__READING TEXT__
════
On 7/26/2016 1:45 PM, Prashanth Prakash wrote:
> CPPC defined in section 8.4.7 of ACPI 6.0 specification suggests
> "To amortize the cost of PCC transactions, OSPM should read or write
> all PCC registers via a single read or write command when possible"
> This patch enables opportunistic batching of frequency transition
> requests whenever the request happen to overlap in time.
>
> Currently the access to pcc is serialized by a spin lock which does
> not scale well as we increase the number of cores in the system. This
> patch improves the scalability by allowing the differnt CPU cores to
> update PCC subspace in parallel and by batching requests which will
> reduce the certain types of operation(checking command completion bit,
> ringing doorbell) by a significant margin.
════
__GIVEN INSTRUCTION 1__
Give the part of the rows that opens with the line containing "Select vs Individual in Emotion Distribution" and closes with the end of the rows as a numbered list, leaving out blank lines.
════
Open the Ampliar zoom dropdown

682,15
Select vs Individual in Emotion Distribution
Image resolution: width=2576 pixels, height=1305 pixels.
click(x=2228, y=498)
════
__GIVEN INSTRUCTION 2__
In the patch description, what currently serializes access to PCC?

__EXERCISE SOLUTION 1__
1. Select vs Individual in Emotion Distribution
2. Image resolution: width=2576 pixels, height=1305 pixels.
3. click(x=2228, y=498)

__EXERCISE SOLUTION 2__
A spin lock.